## Text segment
——

Sugar Sugar

by Ian Bysh

Do things carry karma? I ask because a curious incident occurred to me in Clitheroe the other day in a tea shop. We had gone to Clitheroe because it is one of the places where the dragon lines swarming up the spine of England are meant to cross. We had gone to the tea shop because we were hungry and I was cold. I was cold because I had had shamanistic shiatsu that morning, and my energy was all a-dither.

Tea shops are very Jane Austen are they not? Although the one in Clitheroe had a Lewis Carroll theme. Whatever we do in England, we accompany it with a nice cup of tea. I guess we have the British Empire to thank for this. The rest of Europe drinks coffee, but in the 1800s, the British introduced tea into its colonies, and merchants encouraged a large market to consume this foreign commodity. So when that most quintessentially English innovation – the tea shop – started, it was a very exotic beast. Most of the ingredients do not originate in this country. The tea came from India or Africa and the sugar from the West Indies. Even the china was a Chinese innovation (that’s why it’s called china), although we had stolen the secret of making it, and now it was being mass produced in Stoke by the descendants of Josiah Wedgwood. The milk I suppose was British.

——

Stored data:

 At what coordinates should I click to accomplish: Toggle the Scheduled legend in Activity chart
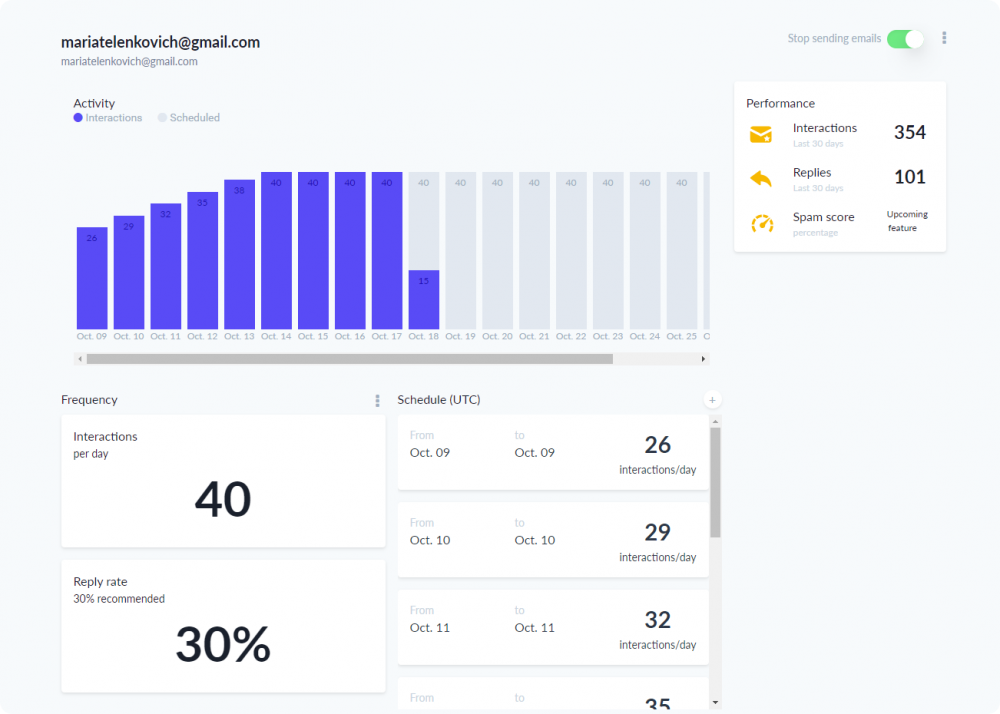click(189, 118)
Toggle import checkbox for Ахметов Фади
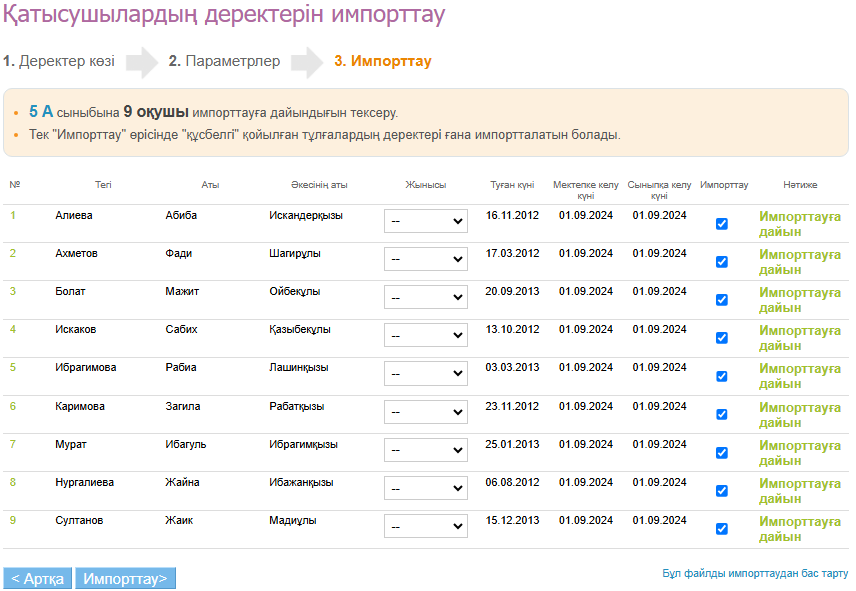The image size is (856, 591). tap(722, 262)
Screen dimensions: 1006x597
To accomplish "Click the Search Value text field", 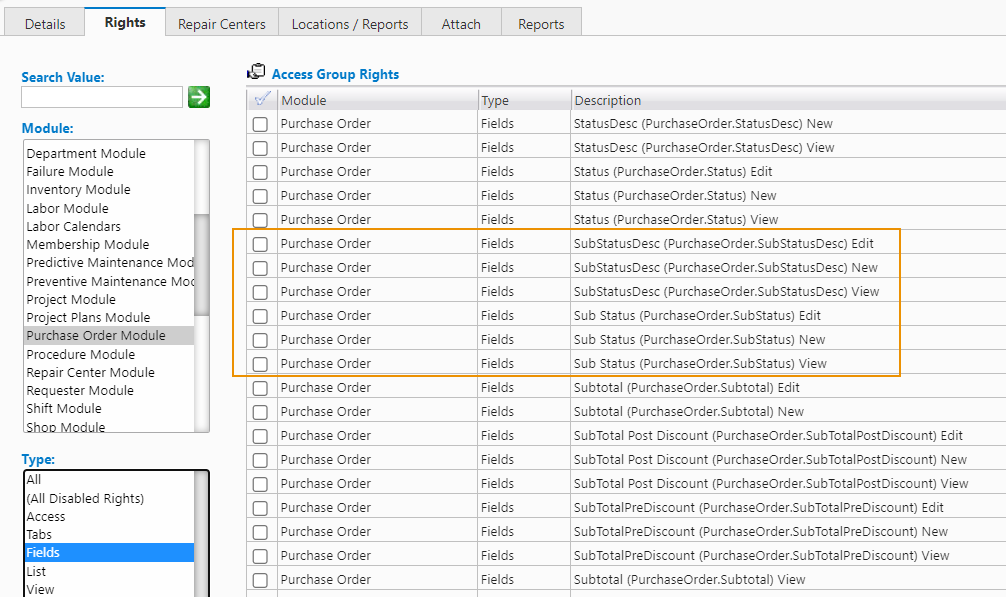I will 102,97.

——

## Assigned task 1
According to the tea shop essay, where did each item served in an English tea shop come from?
## Assigned task 2
In the tea shop essay, what theme did the tea shop in Clitheroe have?
## Assigned task 3
Write the next part of the tea shop essay.

## Answer section 1
- Tea: India or Africa
- Sugar: the West Indies
- China: a Chinese innovation, now mass-produced in Stoke by the descendants of Josiah Wedgwood
- Milk: presumably Britain

## Answer section 2
The tea shop in Clitheroe had a Lewis Carroll theme.

## Answer section 3
In the Clitheroe tea shop there were some very fine cakes. I had one. Gwen had one. We ate them. Five minutes later Gwen had a headache and I was hyperactive. We considered what we had done and what we were a part of.

Sugar is not just to be found in cakes. These days, refined sugar crops up in diet foods, soft drinks, processed food and home cooking. Our society is addicted to it. Sugar would never have become ubiquitous if it hadn’t have been for the slave trade in the 1700s. Suffice to say countless millions were tortured, demeaned, constrained, abused and defrauded so that rich Georgian ladies and gentlemen could rot their teeth to black.

And the legacy is still with us. Sugar causes havoc even today, even if it does mostly come from beet these days instead of cane. So I am tempted to conclude that the greed and cruelty of our ancestors does indeed have karmic consequences today in the form of obesity, kidney failure, heart disease, tooth rot, hyperactivity, and Gwen’s headache. It has even tainted our very language. The sweetness of honey or fruit has an innocence sugar sweetness is devoid of.